I can't say if omeprazole has worked or not because everytime I give it my ds vomits it out straight away. I spoke with my local pharmacist and she recommended getting the liquid version of it from gp but warned gp might be reluctant to give it as its so expensive.

Anyway, the thing I need your input in is when ds vomits which isn't a big amount and milk just flows out of his mouth it's undigested milk even after 2.5 hours after his last feed!
Is this normal? Shouldn't the milk be at least partially digested after so long?
I'm beginning to think he has a slow digestive system  
He drinks the first 2 oz milk in 10 min and the next 2-3 ounces he will take 30 min to drink! His long feeding sessions are really starting to take it's toll on me and all I seem to be doingbis feeding him and keeping him upright and keeping a close eye on him after feeds as sometimes he gasps for breath as the acid reflux vomes up his throat  
I tried feeding him less but he cries after 30 min as he wants to finish his feed. Hv said not to reduce his milk as he needs that amount to grow. 

Have you come across this before? Is there any treatment for slow digestion? I feel it's the slow digestion that's causing the reflux and I will ask the paediatrician about this but I want to go in armed with info so I'm not fobbed off.

I hope I've made sense in all the waffling I've done lol.
Any advice greatly appreciated x


----------



## nichub

Hi, what milk is he on? 

Nic
Xx


----------



## Lambie36

Hi nic, he's on aptamil but he was tried on comfort milk and then gp put him on aptamil pepti 1 but it made no difference so he's back on the normal aptamil again. xx


----------



## nichub

How strange, aptimel pepti is already partially digested feed so I would have thought that would have helped if it were a digestive problem, I'm staid there not much you can do apart from badger your gp to get in touch with paeds ASAP 😕

Nic
Xx


----------



## Lambie36

Thanks Nic, I have to be honest and say I didn't keep ds on aptamil pepti very long, he was on it 48 hrs max as he didn't like the taste anc was only drinking 1 or 2 ounces and then constantly crying in hunger but refusing to drink.
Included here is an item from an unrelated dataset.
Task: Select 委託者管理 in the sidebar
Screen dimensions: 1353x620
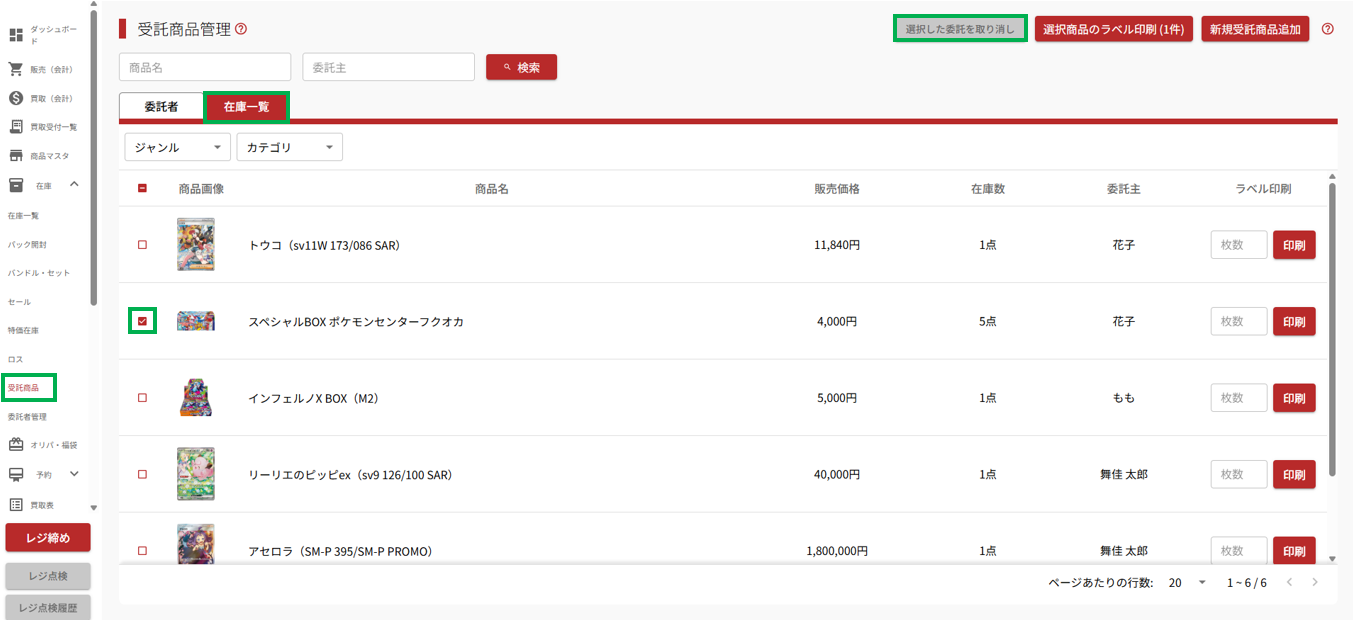Action: [x=27, y=417]
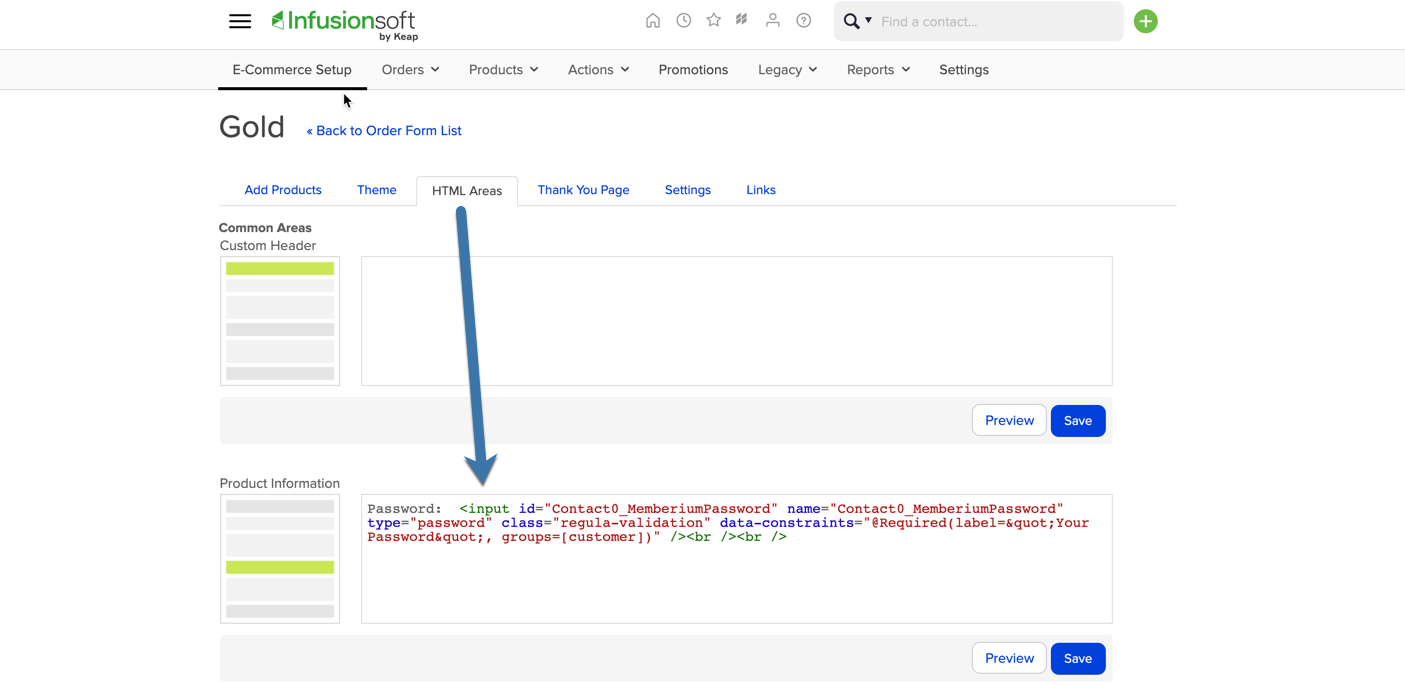
Task: Go to the home icon
Action: point(653,20)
After either of us not sleeping for 2 days and the constant crying I caved in and gave him the normal aptamil. I couldn't bare my ds crying so much because he was so hungry   
Perhaps I should have persevered a little longer  
Thanks for your help x


----------



## nichub

Ah ok, there are other pepti feeds but they would have to be prescribed, might be worth mentioning to paeds when you get to see them xx


----------